Les recherches qui furent faites trois semaines plus tard permirent d’établir que la Sémillante avait dû toucher d’abord sur la pointe sud-ouest de l’île Lavezzi ; c’est là, en effet, que l’on trouva quelques tronçons de ses mâts et de ses vergues brisés, encore à flot et retenus dans cette position par un enchevêtrement de cordages fixés au fond. « Au milieu des tronçons, dit le rapport du commandant de l’Averne, se trouve aussi un morceau de la coque de la frégate, qui paraît provenir de la partie comprise entre les porte-haubans de misaine et la flottaison : il y a là un hublot. »

On se mit à la recherche des cadavres ; on en découvrit peu à peu une soixantaine, la plupart nus ; ces infortunés avaient eu le temps de se déshabiller pour lutter avec plus de chances contre la mort. Le corps du commandant Jugan fut aussi retrouvé, et seul reconnu d’une manière positive, grâce à son uniforme. Il y avait là de tristes devoirs à remplir pour les matelots de l’Averne. « Plusieurs, dit le rapport, ont été tellement impressionnés qu’ils n’ont pas pu continuer ce service : d’autres ne le remplissaient plus qu’en pleurant. » Il fallut prier le commandant de place de Bonifacio de donner comme auxiliaires aux marins de l’Averne un détachement de cinquante hommes.

Sous l’impression du lugubre récit qui lui fut fait par un matelot corse, M. Alphonse Daudet, dans ses Lettres de mon moulin, a essayé de reconstituer les différentes péripéties de l’agonie du malheureux navire.

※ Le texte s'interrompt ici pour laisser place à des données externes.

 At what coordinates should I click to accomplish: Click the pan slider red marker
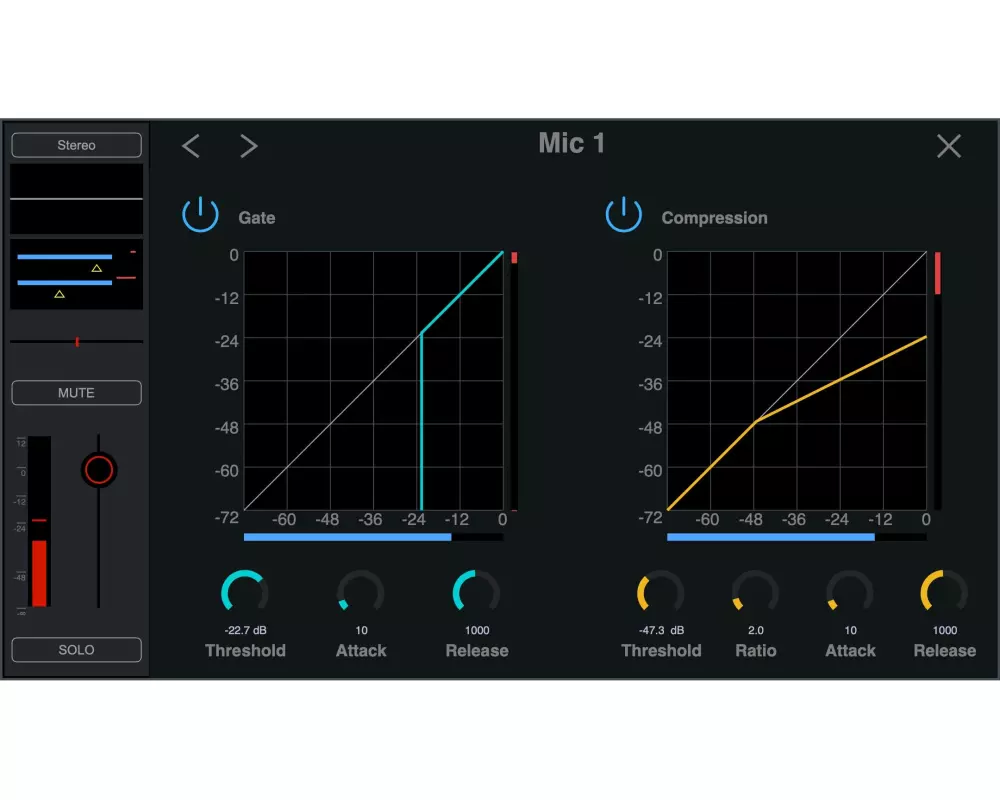pyautogui.click(x=77, y=342)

« Je voyais, dit-il, la frégate partant de Toulon la nuit. Elle sort du port. La mer est mauvaise, le vent terrible ; mais on a pour capitaine un vaillant marin, et tout le monde est tranquille à bord… Le matin, la brume de mer se lève. On commence à être inquiet. Tout l’équipage est en haut. Le capitaine ne quitte pas la dunette… Dans l’entrepont où les soldats sont renfermés, il fait noir ; l’atmosphère est chaude. Quelques-uns sont malades, couchés sur leurs sacs. Le navire tangue horriblement ; impossible de se tenir debout. On cause assis à terre, par groupes, en se cramponnant aux bancs ; il faut crier pour s’entendre. Il y en a qui commencent à avoir peur. Écoutez donc, les naufrages sont fréquents dans ces parages-ci. Tout à coup un craquement… Qu’est-ce que c’est ? Qu’arrive-t-il ?… « Le gouvernail vient de partir », dit un matelot tout mouillé qui traverse l’entrepont en courant.